A quantitative polymerase chain reaction assay for detection and quantification of lawsonia intracellularis

Lawsonia intracellularis, a causative agent of porcine proliferative enteropathy, is an obligate intracellular bacterium that is difficult to culture, propagate, and quantify. The intestinal epithelial cell line (IEC-18, derived from rat small intestine crypt cells) has been used to isolate and propagate this pathogen. However, the lack of rapid and simple quantification methods has led to mixed results when using the rat cell line, complicating Lawsonia studies.

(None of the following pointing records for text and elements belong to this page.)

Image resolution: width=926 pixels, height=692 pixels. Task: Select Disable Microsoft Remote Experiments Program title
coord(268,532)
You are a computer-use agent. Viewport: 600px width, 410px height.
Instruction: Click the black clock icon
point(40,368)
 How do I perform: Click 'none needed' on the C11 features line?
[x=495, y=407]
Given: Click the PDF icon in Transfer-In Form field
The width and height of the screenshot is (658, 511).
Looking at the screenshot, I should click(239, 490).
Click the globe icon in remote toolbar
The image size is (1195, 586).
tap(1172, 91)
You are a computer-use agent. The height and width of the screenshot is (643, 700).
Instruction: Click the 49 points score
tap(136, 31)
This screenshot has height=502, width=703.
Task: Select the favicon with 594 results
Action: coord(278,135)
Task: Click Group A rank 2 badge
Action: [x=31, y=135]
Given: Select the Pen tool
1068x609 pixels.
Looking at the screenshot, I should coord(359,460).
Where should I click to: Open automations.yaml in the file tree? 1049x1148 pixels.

To overcome these limitations, a SYBR green quantitative polymerase chain reaction (qPCR) assay targeting a unique hypothetical protein was developed for detecting and quantifying L. intracellularis in IEC-18 rat epithelial cells, porcine fecal samples collected from different farms, and experimentally infected pigs. The method was optimized to detect as few as 3 copies per qPCR reaction of the bacterium growing in IEC-18 cells, providing a new and necessary approach to assess the growth of L. intracellularis in these cell lines. Furthermore, the qPCR assay was successful in detecting L. intracellularis in fecal samples collected from pigs with and without a history of Lawsonia infections, as well as in experimentally infected pigs, which further confirmed the suitability of the qPCR assay for studying the epidemiology of this pathogen.